Southern folk often mock the devotees of the White Wolf for their bestial nature, but Ulricans pay little heed to such sentiments. Indeed, Ulric is a harsh god, but so too is the mortal world a harsh one, and when the winters come and icy storms grip the land, it is the wolves who survive while the lambs perish. It is little wonder then, that such a place as Middenland has a deity as harsh as Ulric for its patron. The Wolf God is as unforgiving as the country he watches over, demanding of his followers the strength they need to survive there, such is the simple reason behind their veneration.

Ulric is also the divine spirit of winter, and is known to be personified as the savagery of the piercing winter's chill. By the autumn equinox celebration of "Less Growth," his brother Taal, the god of nature, animals and the wilds and Taal's wife Rhya, the goddess of agriculture, love, fertility and nature, are said to hand their power over the land to him. A portion of the harvest and some form of animal were quietly sacrificed to Ulric to keep his wolves at bay in the bitterness of winter. Around this time frost begins to creep over the land, and in ancient Teutogen folklore, Skoll, the legendary wolf companion of Ulric himself, soon chases away the sun to allow the onset of winter.

By the winter equinox, also called "World Still," Ulric is at his height in the Old World, and hungry wolves begin searching for easy meals of livestock and the occasional Human victim. Bonfires are lit in hopes of guiding Taal and Rhya back into the world, and in the farthest reaches of the Empire, the pelts of wolves are raised on sticks outside village perimeters, both as a sign of respect for Ulric and a warning for his "children" to stay far away. During Sigmar's time the people waited for Ulric to return to his frozen realm in the heavens, and for Taal to bring balance to the world in the spring. By the spring equinox or "Start Growth," Ulric's reign of ice and snow ends[1e][9c] and he returns the world to Rhya.

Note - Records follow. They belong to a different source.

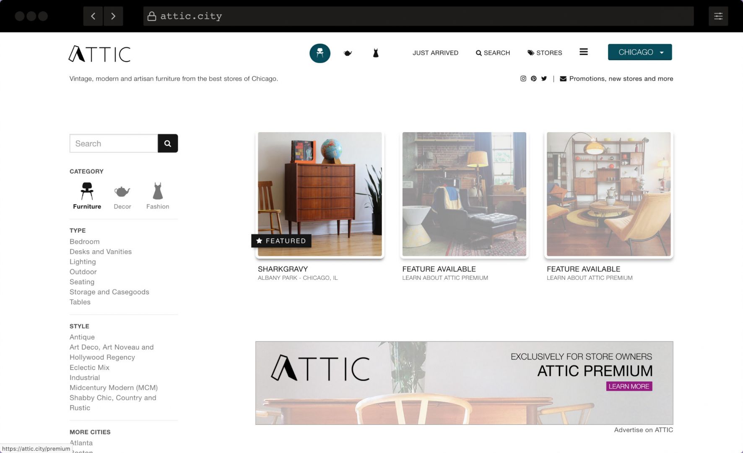Open the Just Arrived menu item
The height and width of the screenshot is (453, 743).
[x=435, y=53]
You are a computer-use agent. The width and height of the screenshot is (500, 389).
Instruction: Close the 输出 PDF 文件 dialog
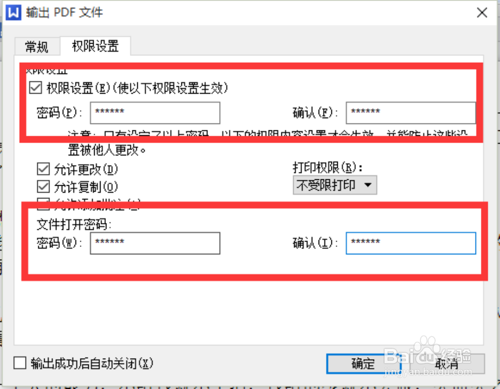[x=482, y=12]
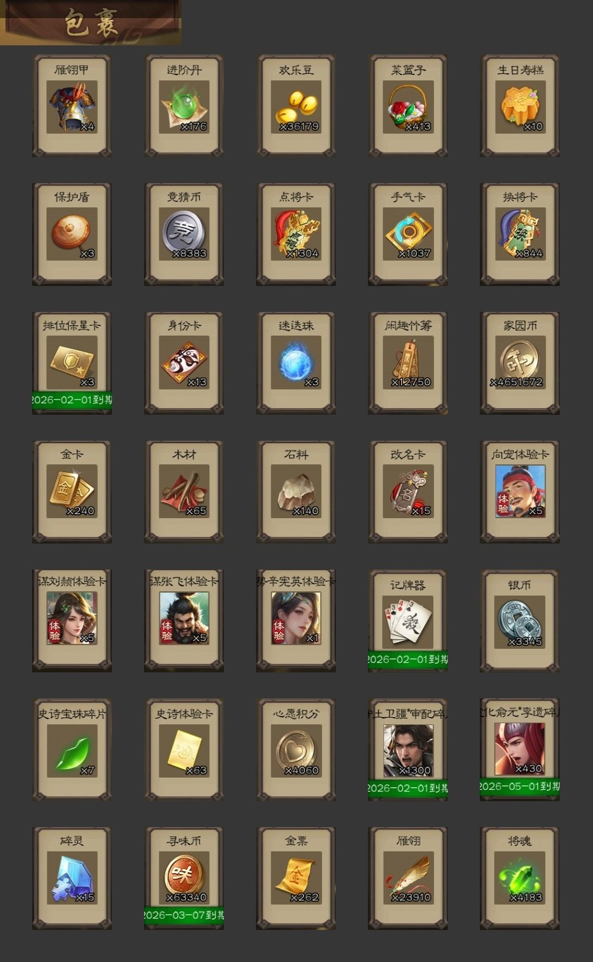Click the 竞猜币 silver coin icon
593x962 pixels.
pos(184,235)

Yet, some Ulrican myths do not portray all this as a smooth or certain process. There exist invocations to Rhya to intercede with Ulric to force him to relinquish the land when spring comes,[16a] and it is said that if the Sacred Flame of Ulric in Ulric's Middenheim temple were to ever go out, then the next winter would last a whole year or possibly even forever. Ragnarites, followers of Ulric in his aspect as the "Snow King," believe that winter is simply a training ground for Evernacht, an eternal winter that will choke the life from Ulric's greatest enemies, the Ruinous Powers of Chaos. Some extremists of the order believe it is their duty to prepare the mortal world for this imminent cleansing, and so sacrifice food raided from silos across the north in Ulric's name, a practice few appreciate.